Les Chinois Han ne bénéficient pas de cette prédisposition, même à l’époque moderne. Les chercheurs citent un article paru en 2009 dans la revue Clinica Chimica Acta qui explorait la susceptibilité génétique des ouvriers chinois Han à l’œdème pulmonaire – une accumulation de liquide potentiellement mortelle dans les poumons – qu’ils ont connu pendant la construction de la voie ferrée Qinghai-Tibet achevée en 2005.
« La principale contribution de cette recherche est de souligner que la géographie a de l’importance dans les modèles démographiques ethniques », a déclaré Enze Han, professeur adjoint de politique et d’études internationales à l’Université de Londres.
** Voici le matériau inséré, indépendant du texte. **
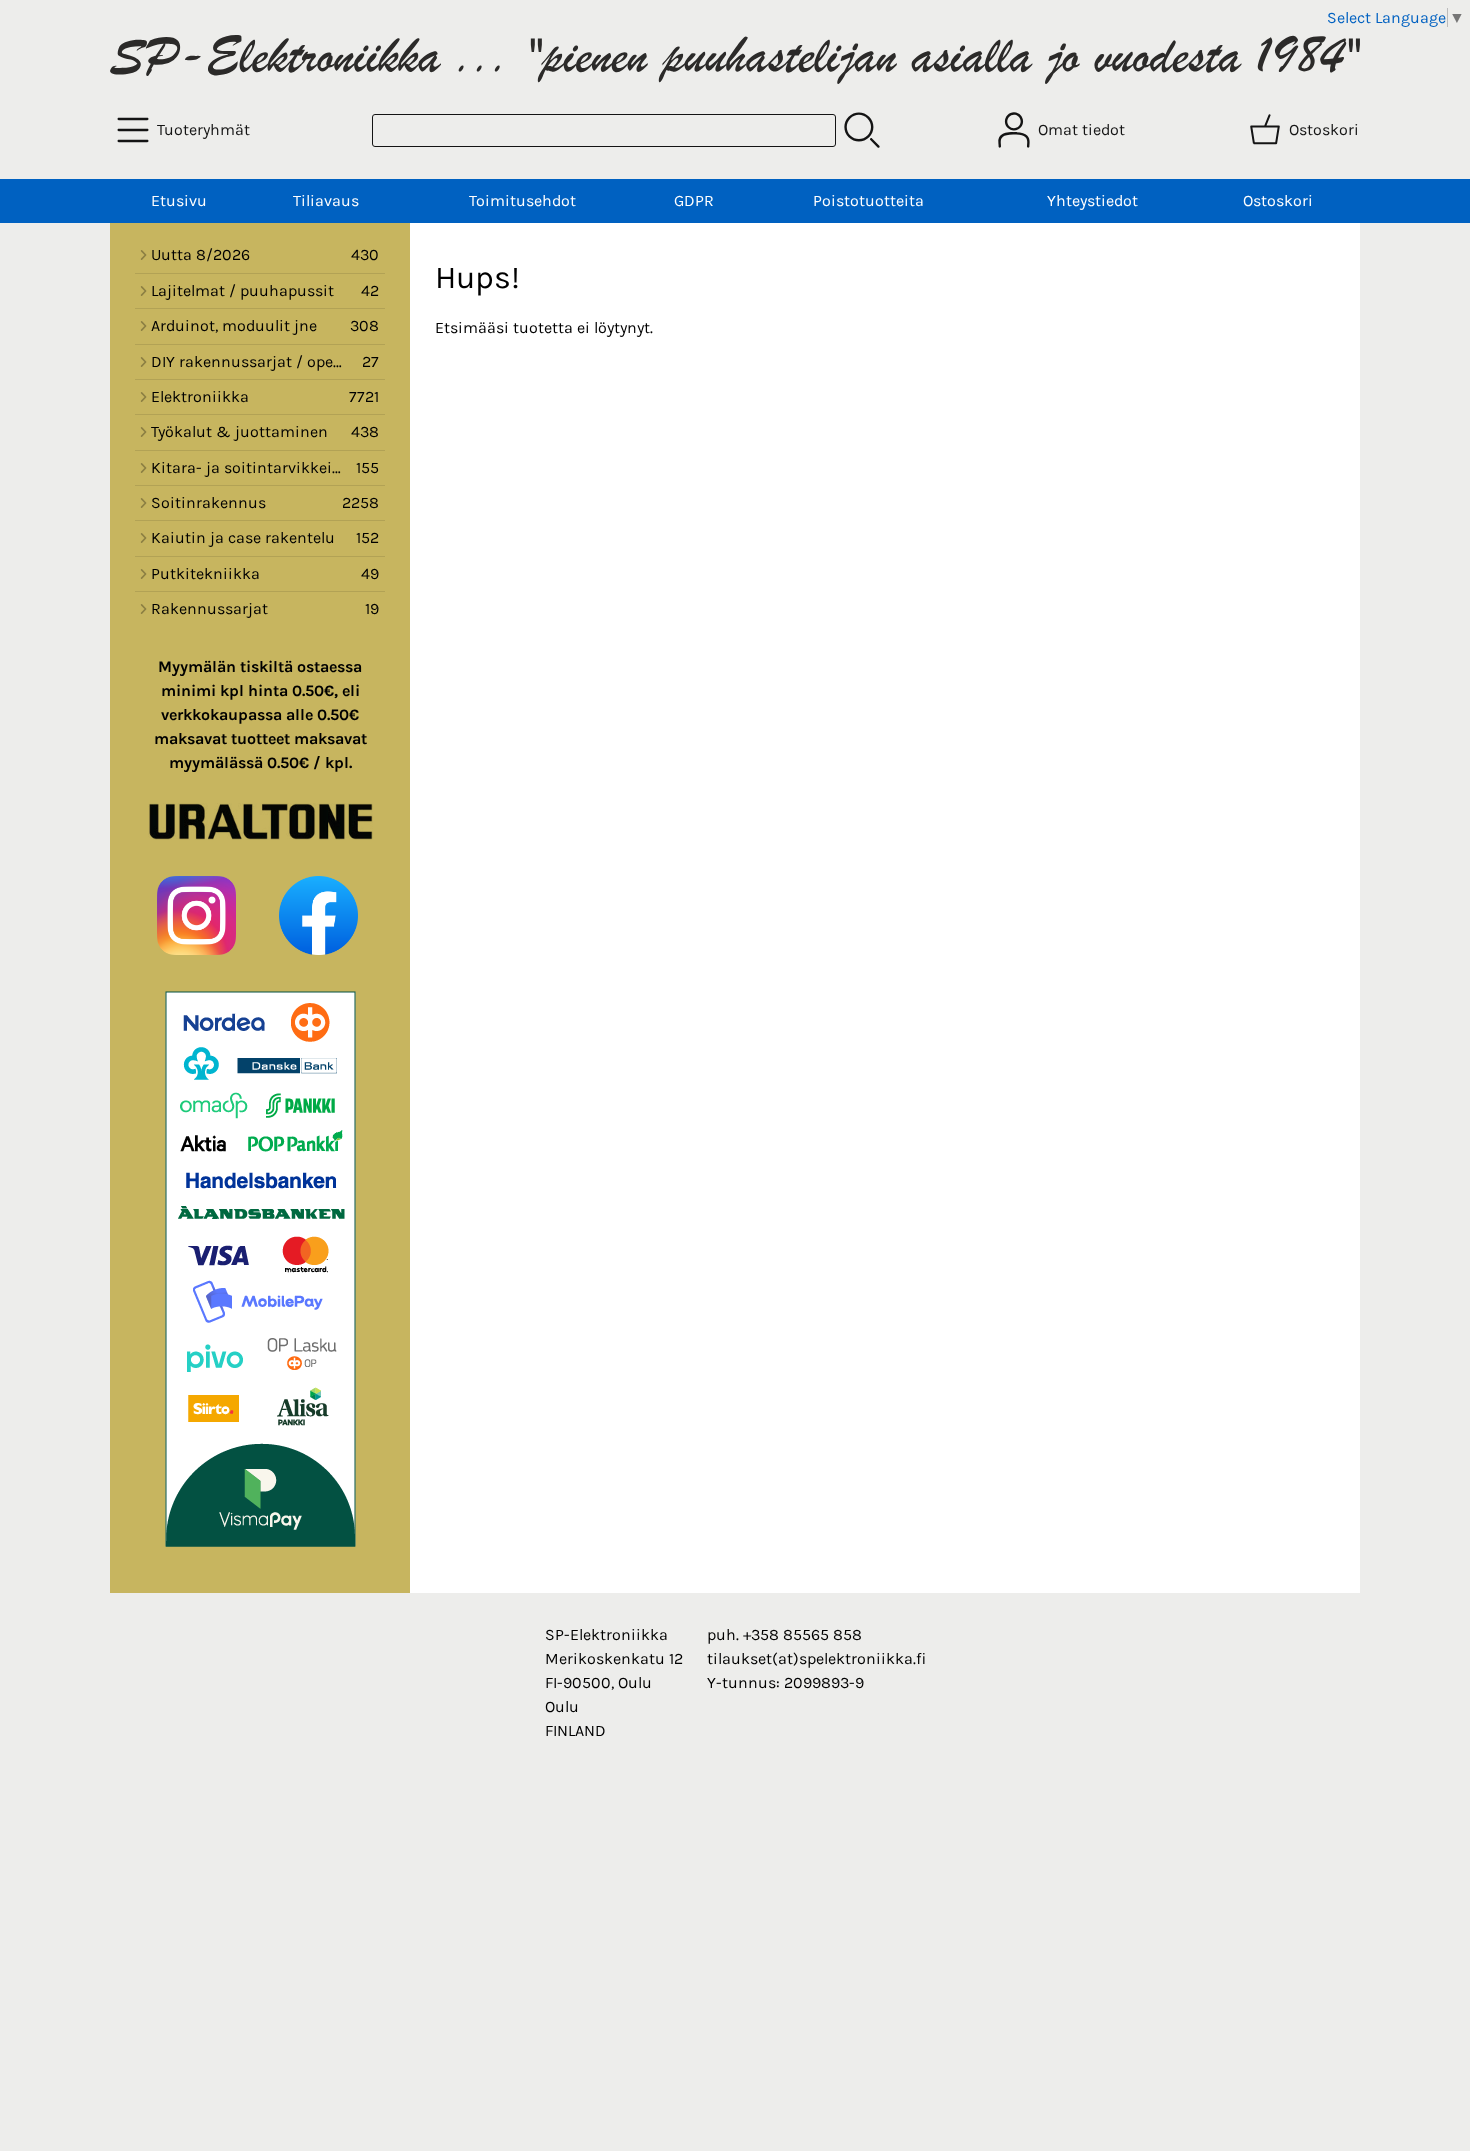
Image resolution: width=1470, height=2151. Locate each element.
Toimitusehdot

Han, qui n’a joué aucun rôle dans la recherche mais qui la connaît bien, est d’accord avec les chercheurs lorsqu’ils écrivent que la technologie et les transports modernes facilitent la migration vers les terres de haute altitude.
Mais, selon Paik, les répartitions de la population que lui et Shawa documentent montrent que la géographie – via le mal de l’altitude – continue de jouer un rôle important dans la diversité régionale malgré les attraits modernes tels que le chemin de fer Qinghai-Tibet et les initiatives gouvernementales telles que le Programme de développement occidental de la Chine.
« La politique d’intégration ethnique semble fonctionner à long terme, mais elle sera plus difficile à mettre en œuvre dans les régions de haute altitude », a déclaré Paik. « Il semble y avoir une influence assez forte de l’altitude sur les modèles de peuplement de sorte que même si vous essayez d’avoir l’intégration se produisant là, la nature travaille contre ces initiatives. »
Le document, « Altitude et adaptation : A study of geography and ethnic division », a été publié dans l’édition de juin 2013 de la revue Applied Geography. Ce travail a été soutenu par une subvention de l’Office de la recherche scientifique de l’armée de l’air (AFOSR), numéro de bourse FA9550-09-1-0314.